In this case series of 11 patients with MTS, there was high intrapatient concordance of MMRP IHC staining between different sebaceous neoplasms of individual patients (range, 2-4 lesions per patient), with 36 of 38 lesions matching the confirmed germline mutation (sensitivity, 94.7%; 95% CI, 82.3%-99.4%).

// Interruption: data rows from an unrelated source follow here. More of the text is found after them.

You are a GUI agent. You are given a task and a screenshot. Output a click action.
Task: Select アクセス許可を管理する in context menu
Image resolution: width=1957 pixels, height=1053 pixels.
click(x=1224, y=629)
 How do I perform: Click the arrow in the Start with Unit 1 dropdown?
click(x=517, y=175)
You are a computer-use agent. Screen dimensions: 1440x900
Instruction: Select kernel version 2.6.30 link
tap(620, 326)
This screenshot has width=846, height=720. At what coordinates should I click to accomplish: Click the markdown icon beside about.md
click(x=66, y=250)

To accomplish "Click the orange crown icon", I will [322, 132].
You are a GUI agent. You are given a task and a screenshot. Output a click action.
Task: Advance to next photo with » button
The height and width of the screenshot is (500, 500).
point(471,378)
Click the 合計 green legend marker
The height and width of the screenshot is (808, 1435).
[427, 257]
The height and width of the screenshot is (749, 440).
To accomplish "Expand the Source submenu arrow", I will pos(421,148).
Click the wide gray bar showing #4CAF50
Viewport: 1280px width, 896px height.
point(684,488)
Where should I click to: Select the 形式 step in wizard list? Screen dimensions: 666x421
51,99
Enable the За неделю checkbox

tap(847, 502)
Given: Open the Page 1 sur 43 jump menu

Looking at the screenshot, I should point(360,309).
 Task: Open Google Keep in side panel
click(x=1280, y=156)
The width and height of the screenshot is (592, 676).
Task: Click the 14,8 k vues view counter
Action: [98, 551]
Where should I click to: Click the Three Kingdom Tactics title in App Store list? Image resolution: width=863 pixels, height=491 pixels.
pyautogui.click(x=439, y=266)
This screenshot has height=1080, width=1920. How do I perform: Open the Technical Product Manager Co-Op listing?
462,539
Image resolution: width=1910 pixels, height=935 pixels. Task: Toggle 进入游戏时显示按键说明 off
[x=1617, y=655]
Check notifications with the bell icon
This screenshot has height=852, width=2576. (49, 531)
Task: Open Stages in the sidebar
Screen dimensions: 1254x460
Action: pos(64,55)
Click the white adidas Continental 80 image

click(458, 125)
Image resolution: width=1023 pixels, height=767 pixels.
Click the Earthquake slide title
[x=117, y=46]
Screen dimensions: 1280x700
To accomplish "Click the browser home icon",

Extrafacial lesions (n = 16) corresponded to patients’ known germline mutation in 100% of cases.

Meaning

These findings may suggest that MMRP IHC has high reproducibility across sebaceous lesions within an individual patient with MTS, and that this test may be used to support a diagnosis of MTS when clinical suspicion is strong.


This case series assesses the concordance of mismatch repair protein immunohistochemical staining between different sebaceous neoplasms in patients with Muir-Torre syndrome.

Abstract

Importance

Appropriate use criteria for Muir-Torre syndrome (MTS) screening suggest that mismatch repair protein (MMRP) immunohistochemical (IHC) testing is usually appropriate in patients with 2 or more sebaceous neoplasms (SNs). While MTS is known to be caused by a germline mutation in mismatch repair genes, data are limited as to whether individual sebaceous tumors in these patients with multiple lesions show identical MMRP IHC staining patterns.

Objective

To determine concordance of MMRP IHC staining patterns in lesions of patients with MTS who have multiple SNs.

Design, Setting, and Participants

This retrospective single-center case series evaluated 38 SNs in 11 patients with MTS confirmed by genetic testing for MMRP IHC staining patterns. Tumor sites were classified as either facial or extrafacial. Data were collected between January 1, 2007, and January 1, 2018.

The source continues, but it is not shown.